Aides to Mr. Lott said in November that the Republican senator’s resignation had nothing to do with the Scruggs indictment. Mr. Lott, who now works in Washington at a lobbying firm he recently founded with former Louisiana Sen. John Breaux, has declined to comment since then on the judicial investigation. Mr. Scruggs and Judge Delaughter also have declined to comment.

Deborah Madden, a spokeswoman for the Jackson, Miss., office of the Federal Bureau of Investigation, declined to comment on the specifics of the probe or confirm the identity of any people it may investigate.

Several people familiar with the situation say that associates of Mr. Scruggs told investigators that Mr. Scruggs relayed Judge Delaughter’s interest in the federal judgeship to then-Sen. Lott. In early 2006, Mr. Lott called the judge and discussed his interest in the federal bench, those people say. Seven months later, in August 2006, Judge Delaughter delivered a ruling widely considered favorable to Mr. Scruggs.

A month after that, President Bush nominated a Gulfport, Miss., lawyer named Halil “Sul” Ozerden to the vacant seat on the federal bench Mr. Delaughter had allegedly been interested in. People familiar with the process said Mr. Lott and Mississippi’s other U.S. senator, Thad Cochran, approved of the appointment. The full Senate confirmed Mr. Ozerden in April 2007.

A person familiar with Mr. Lott’s activities at the time confirmed he called Judge Delaughter, but said the call wasn’t made specifically at the behest of Mr. Scruggs. Mr. Lott routinely called “dozens of people” across Mississippi as a matter of Senate business, the person said.

The Mississippi judicial bribery investigation began last year when Judge Lackey told federal investigators that he had been offered a bribe by an attorney speaking on behalf of Mr. Scruggs.
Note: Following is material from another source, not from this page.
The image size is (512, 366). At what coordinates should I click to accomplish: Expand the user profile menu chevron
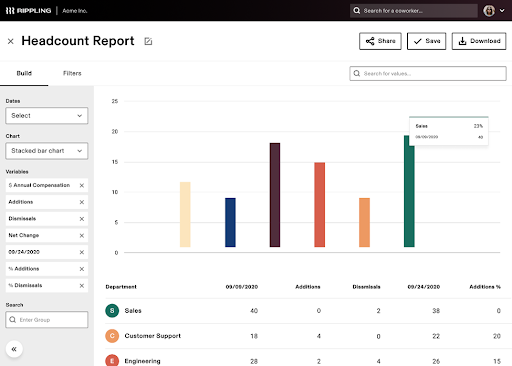502,11
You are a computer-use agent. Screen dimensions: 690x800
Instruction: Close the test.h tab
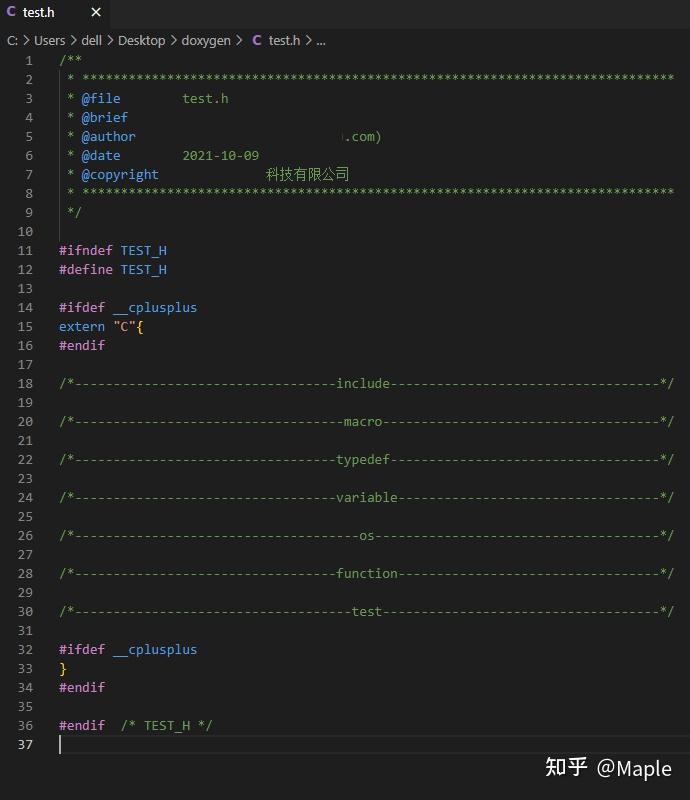(95, 13)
The FBI equipped the judge’s chamber with surveillance equipment, and over several months recorded Timothy Balducci, the attorney who offered the bribe, paying it to the judge in cash installments.
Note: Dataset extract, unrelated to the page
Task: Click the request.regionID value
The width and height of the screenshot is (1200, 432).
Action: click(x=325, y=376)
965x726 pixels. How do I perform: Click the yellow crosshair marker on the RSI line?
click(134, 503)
Federal agents confronted Mr. Balducci with the evidence last November and he began secretly cooperating with investigators to collect evidence against Mr. Scruggs. Mr. Balducci and Steven A. Patterson, a partner in Mr. Balducci’s firm, later pleaded guilty in connection with the Lackey case.

Admissions by those two men, according to people familiar with the investigation, led to a guilty plea by Joseph C. Langston, another associate of Mr. Scruggs’, on charges that he took part in the alleged attempt to influence Judge Delaughter.
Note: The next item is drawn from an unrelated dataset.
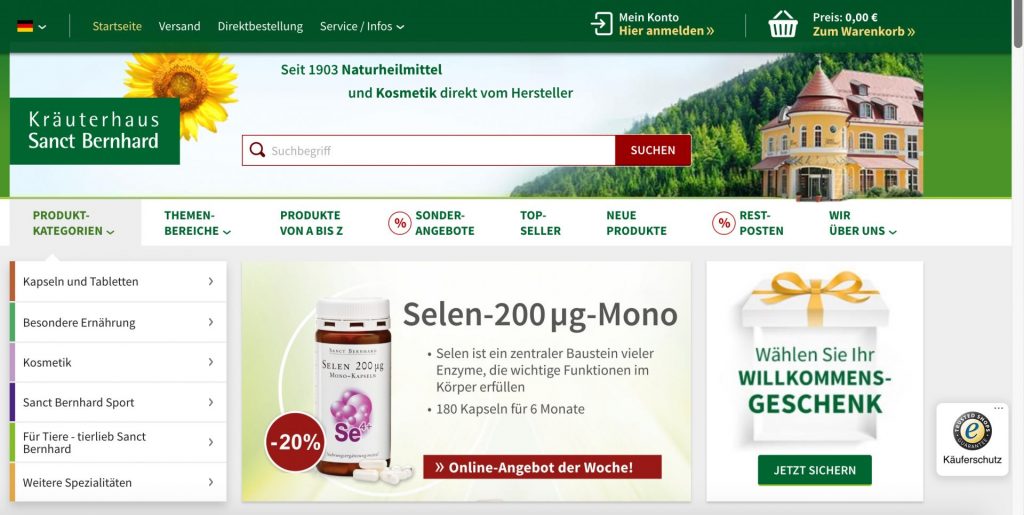
Task: Open the Trusted Shops Käuferschutz badge
Action: [972, 439]
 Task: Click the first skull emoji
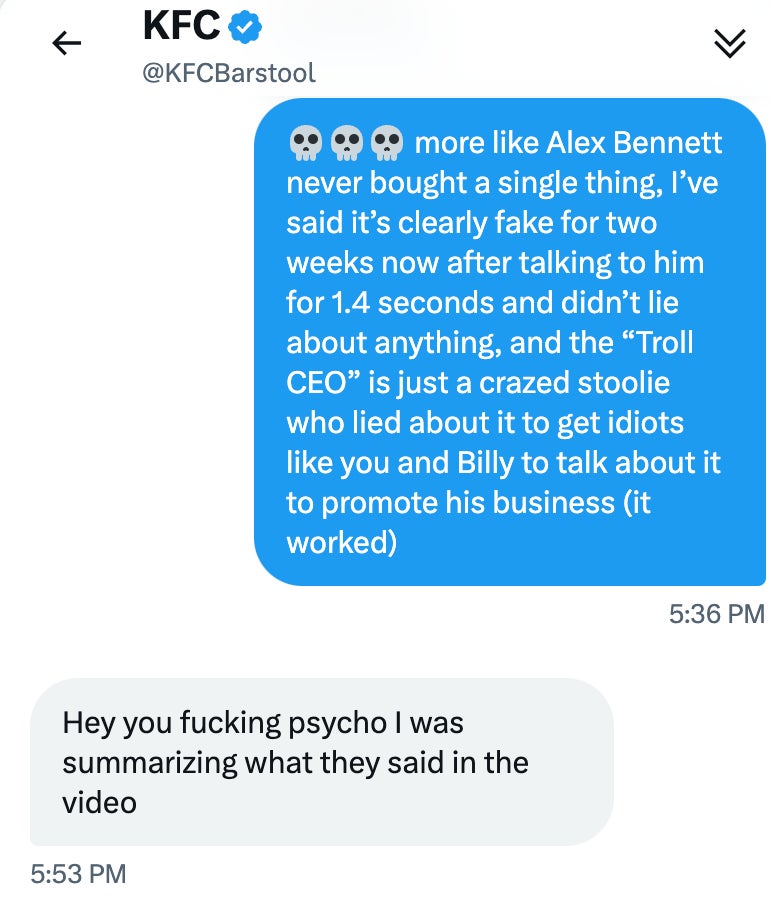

Mr. Langston admitted at the January plea hearing that he and Mr. Patterson paid $50,000 in cash in December 2005 to Ed Peters, a lawyer and close friend of Mr. Delaughter’s. In return, Mr. Peters was to act as a conduit for out-of-court communications between the Scruggs legal team and Judge Delaughter, according to testimony by Thomas Dawson, a prosecutor in the U.S. attorney’s office in Oxford.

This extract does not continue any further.